10.1016/j.jds.2025.07.019

First Page

2118

Last Page

2126

Abstract

Abstract Background/purpose Our previous study found the serum gastric parietal cell antibody (GPCA) positivity in 23.6 % of oral lichen planus (OLP) patients. This study assessed whether GPCA-positive OLP (GPCA+OLP) patients had significantly higher frequencies of macrocytosis, anemia, hematinic deficiencies, and hyperhomocysteinemia than healthy control subjects or GPCA-negative OLP (GPCĀOLP) patients. Materials and methods The mean corpuscular volume, blood hemoglobin (Hb), and serum iron, vitamin B12, folic acid, homocysteine, and GPCA levels were measured and compared between any two of three groups of 139 GPCA+OLP patients, 449 GPCAˉOLP patients, and 588 healthy control subjects. Results We found that 139 GPCA + OLP patients had significantly higher frequencies of macrocytosis, blood Hb and serum iron and vitamin B12 deficiencies, and hyperhomocysteinemia than 588 healthy control subjects (all P -values <0.001) and significantly higher frequencies of macrocytosis, serum iron and vitamin B12 deficiencies, and hyperhomocysteinemia than 449 GPCAˉOLP patients (all P -values <0.05). Moreover, 449 GPCAˉOLP patients had significantly higher frequencies of macrocytosis, blood Hb and serum iron, vitamin B12, and folic acid deficiencies, and hyperhomocysteinemia than 588 healthy control subjects (all P -values <0.01). Pernicious anemia (41.5 %) and normocytic anemia (29.3 %) were the two most common types of anemia in 41 anemic GPCA+OLP patients.
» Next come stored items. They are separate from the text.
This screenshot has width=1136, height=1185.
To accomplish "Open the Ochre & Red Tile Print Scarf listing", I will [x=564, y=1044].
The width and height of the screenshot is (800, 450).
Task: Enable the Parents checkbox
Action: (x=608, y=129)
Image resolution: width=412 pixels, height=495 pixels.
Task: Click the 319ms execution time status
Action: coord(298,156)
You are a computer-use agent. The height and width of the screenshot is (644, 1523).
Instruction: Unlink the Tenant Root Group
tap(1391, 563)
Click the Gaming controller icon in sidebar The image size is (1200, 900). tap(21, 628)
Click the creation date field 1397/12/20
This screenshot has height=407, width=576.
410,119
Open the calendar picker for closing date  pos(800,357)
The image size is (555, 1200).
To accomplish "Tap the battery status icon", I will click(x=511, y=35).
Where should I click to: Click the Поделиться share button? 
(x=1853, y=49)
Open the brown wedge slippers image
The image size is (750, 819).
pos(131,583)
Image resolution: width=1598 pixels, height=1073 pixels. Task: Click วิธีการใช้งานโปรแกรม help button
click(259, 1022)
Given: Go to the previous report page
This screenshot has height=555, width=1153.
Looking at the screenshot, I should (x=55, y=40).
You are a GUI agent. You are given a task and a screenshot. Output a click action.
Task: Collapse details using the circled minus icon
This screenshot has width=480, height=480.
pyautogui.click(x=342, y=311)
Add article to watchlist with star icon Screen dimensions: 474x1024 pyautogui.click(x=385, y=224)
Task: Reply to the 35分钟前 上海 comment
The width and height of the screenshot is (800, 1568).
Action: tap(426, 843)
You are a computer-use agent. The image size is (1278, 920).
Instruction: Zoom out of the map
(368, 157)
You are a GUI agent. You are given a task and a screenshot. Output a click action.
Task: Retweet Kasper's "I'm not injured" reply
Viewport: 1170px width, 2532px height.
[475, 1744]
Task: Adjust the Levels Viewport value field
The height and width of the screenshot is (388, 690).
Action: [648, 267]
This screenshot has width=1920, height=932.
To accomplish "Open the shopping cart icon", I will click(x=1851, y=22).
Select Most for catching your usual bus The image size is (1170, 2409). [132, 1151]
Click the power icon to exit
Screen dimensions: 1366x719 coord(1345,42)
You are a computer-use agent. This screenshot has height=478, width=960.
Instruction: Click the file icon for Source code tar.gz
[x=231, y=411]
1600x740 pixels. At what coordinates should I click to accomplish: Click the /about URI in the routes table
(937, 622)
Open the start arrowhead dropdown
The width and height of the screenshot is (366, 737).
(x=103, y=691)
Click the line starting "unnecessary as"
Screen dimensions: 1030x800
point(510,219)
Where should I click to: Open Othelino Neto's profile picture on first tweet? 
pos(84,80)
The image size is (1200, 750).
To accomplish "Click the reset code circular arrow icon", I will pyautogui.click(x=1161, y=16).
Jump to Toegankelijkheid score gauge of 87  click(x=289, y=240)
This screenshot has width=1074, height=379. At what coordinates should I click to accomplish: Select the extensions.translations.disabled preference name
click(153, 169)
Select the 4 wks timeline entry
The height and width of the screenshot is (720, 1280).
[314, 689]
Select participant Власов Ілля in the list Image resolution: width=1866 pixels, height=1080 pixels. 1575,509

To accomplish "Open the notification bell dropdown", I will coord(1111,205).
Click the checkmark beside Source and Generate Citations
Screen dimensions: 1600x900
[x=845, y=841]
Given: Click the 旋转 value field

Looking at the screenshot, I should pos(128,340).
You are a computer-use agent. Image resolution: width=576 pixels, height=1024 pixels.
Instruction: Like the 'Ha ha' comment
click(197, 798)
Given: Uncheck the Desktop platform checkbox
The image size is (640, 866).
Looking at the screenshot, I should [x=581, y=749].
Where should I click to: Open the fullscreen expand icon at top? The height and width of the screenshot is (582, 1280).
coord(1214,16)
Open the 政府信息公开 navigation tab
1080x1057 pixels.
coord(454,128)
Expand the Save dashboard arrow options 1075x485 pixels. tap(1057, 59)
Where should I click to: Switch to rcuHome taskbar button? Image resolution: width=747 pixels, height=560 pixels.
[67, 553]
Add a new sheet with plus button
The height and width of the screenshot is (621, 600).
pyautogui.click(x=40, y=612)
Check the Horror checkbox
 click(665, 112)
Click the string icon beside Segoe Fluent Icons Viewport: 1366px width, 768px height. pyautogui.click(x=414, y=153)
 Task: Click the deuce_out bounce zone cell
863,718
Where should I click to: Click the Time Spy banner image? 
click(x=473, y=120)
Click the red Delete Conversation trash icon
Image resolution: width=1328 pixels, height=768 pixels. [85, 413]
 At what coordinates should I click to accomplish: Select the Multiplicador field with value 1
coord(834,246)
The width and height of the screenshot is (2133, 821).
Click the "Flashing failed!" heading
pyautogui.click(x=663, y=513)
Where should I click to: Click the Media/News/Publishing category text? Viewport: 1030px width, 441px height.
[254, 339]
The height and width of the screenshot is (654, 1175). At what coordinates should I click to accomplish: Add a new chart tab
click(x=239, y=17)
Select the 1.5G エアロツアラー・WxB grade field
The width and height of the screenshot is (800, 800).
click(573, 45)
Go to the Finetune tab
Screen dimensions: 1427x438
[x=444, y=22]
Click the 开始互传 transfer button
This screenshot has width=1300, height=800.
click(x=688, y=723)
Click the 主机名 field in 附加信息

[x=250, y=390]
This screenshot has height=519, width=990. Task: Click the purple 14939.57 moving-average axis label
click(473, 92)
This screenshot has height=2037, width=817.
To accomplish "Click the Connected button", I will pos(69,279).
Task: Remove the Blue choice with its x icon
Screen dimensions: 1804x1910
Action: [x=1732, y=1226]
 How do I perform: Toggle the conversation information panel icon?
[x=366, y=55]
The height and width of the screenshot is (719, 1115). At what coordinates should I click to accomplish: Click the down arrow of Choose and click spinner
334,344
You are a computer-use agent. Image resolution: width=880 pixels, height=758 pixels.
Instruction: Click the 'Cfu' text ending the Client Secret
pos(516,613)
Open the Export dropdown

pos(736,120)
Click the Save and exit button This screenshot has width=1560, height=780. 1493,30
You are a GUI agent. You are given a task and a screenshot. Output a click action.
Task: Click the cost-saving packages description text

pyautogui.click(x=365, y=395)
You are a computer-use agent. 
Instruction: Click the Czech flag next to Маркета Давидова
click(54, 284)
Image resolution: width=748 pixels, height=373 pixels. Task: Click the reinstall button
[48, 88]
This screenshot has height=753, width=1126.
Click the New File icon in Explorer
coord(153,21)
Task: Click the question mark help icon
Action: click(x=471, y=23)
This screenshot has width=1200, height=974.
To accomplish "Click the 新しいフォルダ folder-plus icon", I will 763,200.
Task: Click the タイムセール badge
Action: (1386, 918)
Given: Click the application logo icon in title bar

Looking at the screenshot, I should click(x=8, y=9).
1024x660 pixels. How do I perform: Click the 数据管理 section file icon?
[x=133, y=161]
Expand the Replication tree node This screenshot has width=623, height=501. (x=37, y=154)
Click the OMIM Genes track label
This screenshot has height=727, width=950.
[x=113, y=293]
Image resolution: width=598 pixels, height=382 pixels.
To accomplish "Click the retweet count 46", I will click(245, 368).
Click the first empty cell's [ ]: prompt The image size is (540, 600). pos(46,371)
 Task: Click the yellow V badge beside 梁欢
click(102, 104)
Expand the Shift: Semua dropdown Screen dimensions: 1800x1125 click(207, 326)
Moreover, normocytic anemia (52.3 %), iron deficiency anemia (21.5 %), and thalassemia trait-induced anemia (16.8 %) were the three most common types of anemia in 107 anemic GPCĀOLP patients. Conclusion GPCA + OLP patients have significantly higher frequencies of macrocytosis, serum iron and vitamin B12 deficiencies, and hyperhomocysteinemia than healthy control subjects or GPCĀOLP patients.